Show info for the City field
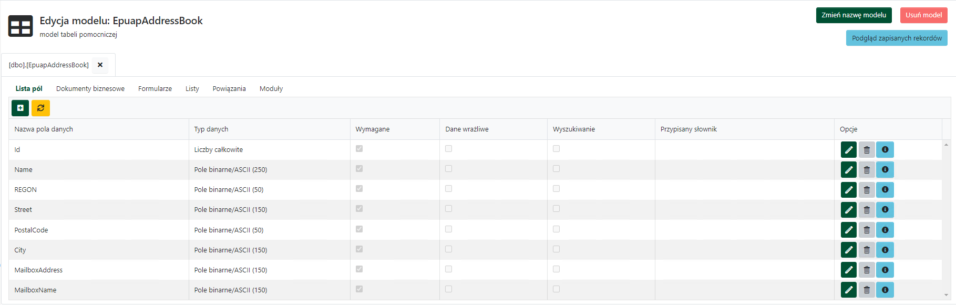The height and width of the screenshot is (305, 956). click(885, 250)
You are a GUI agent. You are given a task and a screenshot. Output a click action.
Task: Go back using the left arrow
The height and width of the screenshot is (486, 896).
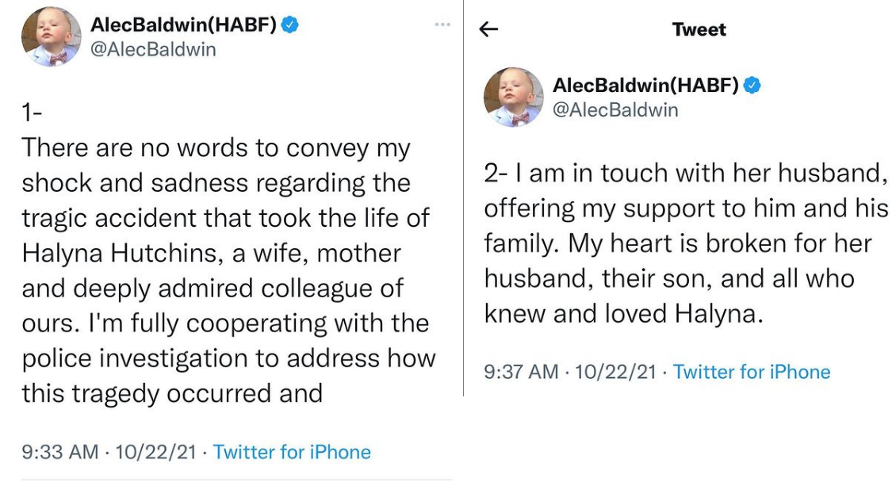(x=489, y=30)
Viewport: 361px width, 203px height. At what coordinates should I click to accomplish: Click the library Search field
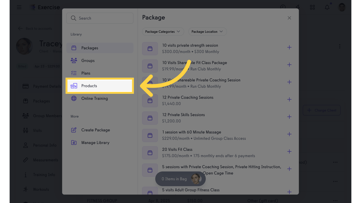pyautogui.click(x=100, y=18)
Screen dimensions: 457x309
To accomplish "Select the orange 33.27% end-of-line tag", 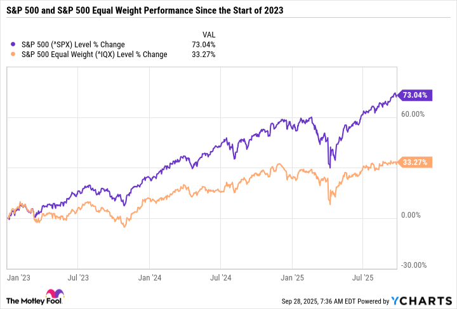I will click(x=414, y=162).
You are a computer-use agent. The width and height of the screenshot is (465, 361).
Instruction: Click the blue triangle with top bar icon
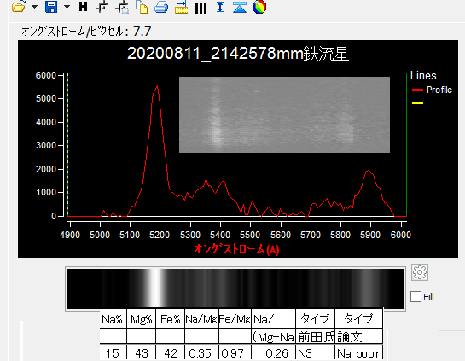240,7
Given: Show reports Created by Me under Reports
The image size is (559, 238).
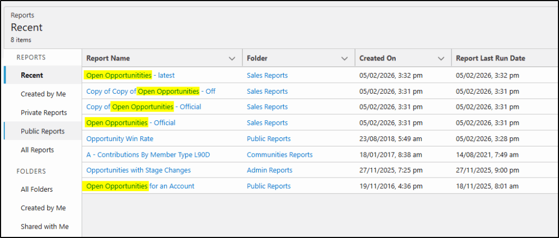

====

EXERCISE REQUIREMENTS:
Determine how many lines in the rows above contain the string "Show", with letter case taken into account. State only the number.

WRITTEN SOLUTION:
2